Мы же это, между прочим, это мы помним по «Доктору Живаго»

С.Бунтман

Да, именно.

А.Ливергант

Вот это приходит в голову. Это бесконечные сотни километров, проделанные там по лесу и так далее, и так далее. Нет, ну, в общем, жизнь была необычайно разнообразна.
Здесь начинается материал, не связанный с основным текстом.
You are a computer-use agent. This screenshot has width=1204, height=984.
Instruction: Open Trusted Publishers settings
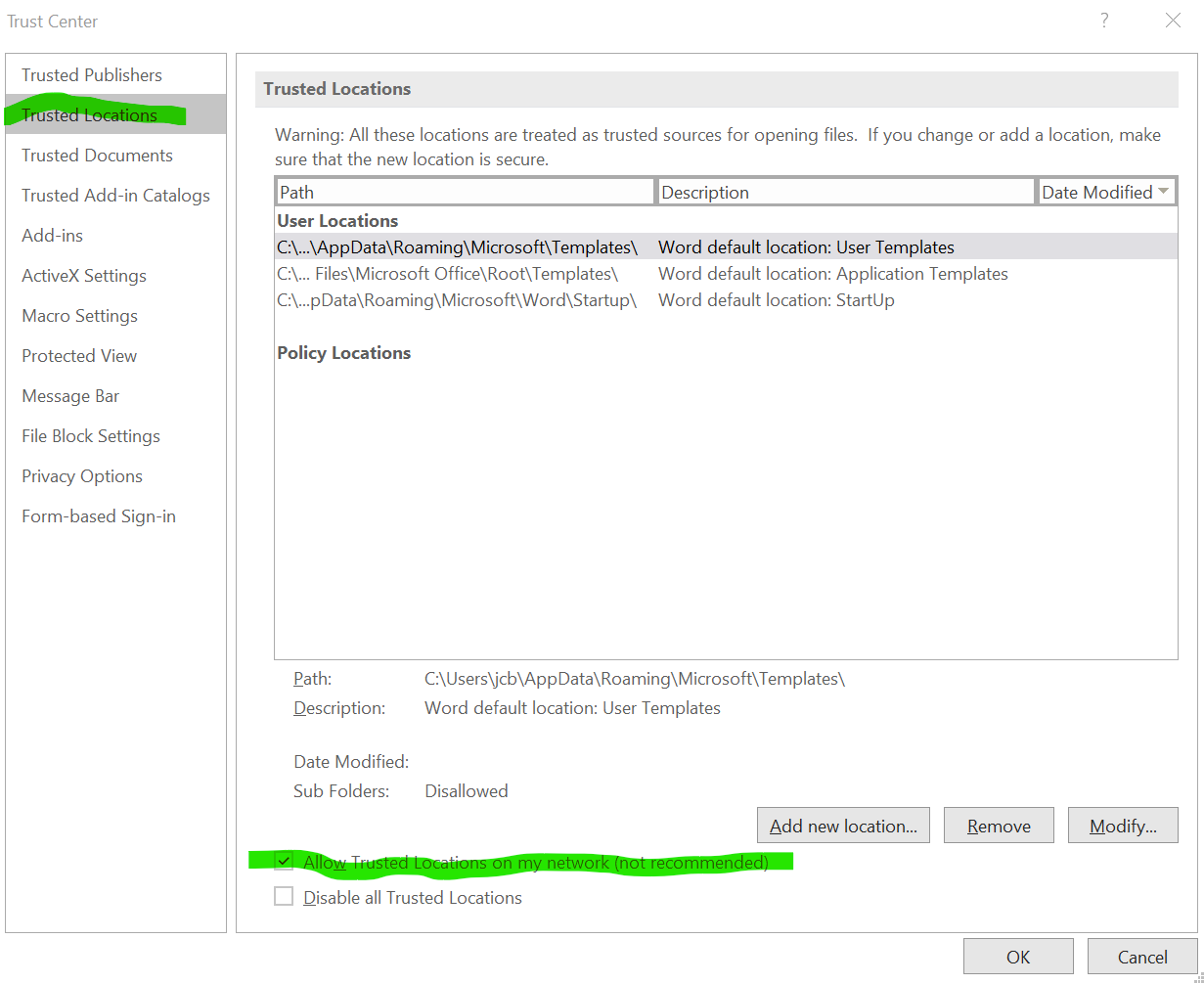click(91, 74)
Вы знаете, о чем еще стоило бы сказать? Стоило бы сказать об одном авторе, который выпадает из этой шестерки. Это известный писатель и публицист, Александр Мелихов. Он постоянный автор нашего журнала и я его, и мой старинный, очень близкий друг и я его попросил написать предисловие к этому номеру, написать предисловие к этому номеру, казалось бы, это очень трудная задача, потому что ты должен писать, так сказать, ну, непонятно, с чьей колокольни. И он написал в результате очень неплохо 15 страниц, которые он назвал, может быть даже не очень понятно будет читателю, если он не прочтет этот очерк, по названию. Назвал это «Западные прииски». И он описывает, что происходило, какой хаос творился, мы это слово сегодня, эти 4 буквы мы очень часто употребляем. Вот какой хаос творился, например, в Америке с конца 20-ых годов, когда был сухой закон. И как очень многое, когда читаешь «Гроздья гнева», ты вспоминаешь, и у тебя возникает ассоциация с тем, о чем пишет здесь Двингер, например. Вот это очень похожие вещи.

С.Бунтман

Кстати, эти гигантские перемещения…

А.Ливергант

Да, да, да, это все происходило. То есть в некотором смысле если разъяснить смысл вот этого вот словосочетания «западные прииски», в каком- то смысле Александр Мелихов пишет о в некотором смысле мировой революции, о том, что этот хаос перекидывался на другие страны.

С.Бунтман

Да.

А.Ливергант

И люди далеко не только в России жили во всем этом.

С.Бунтман

Итак, это 11-ый номер. Где сейчас покупают журнал «Иностранная литература»? В книжных магазинах?

А.Ливергант

В книжных магазинах, в «Фаланстере». В интернете, в «Лабиринте», у нас в редакции, ну, и по подписке.

С.Бунтман

Хорошо. Спасибо, Александр Ливергант, главный редактор журнала «Иностранная литература». «Россия во мгле» 11-ый номер, столетие революции.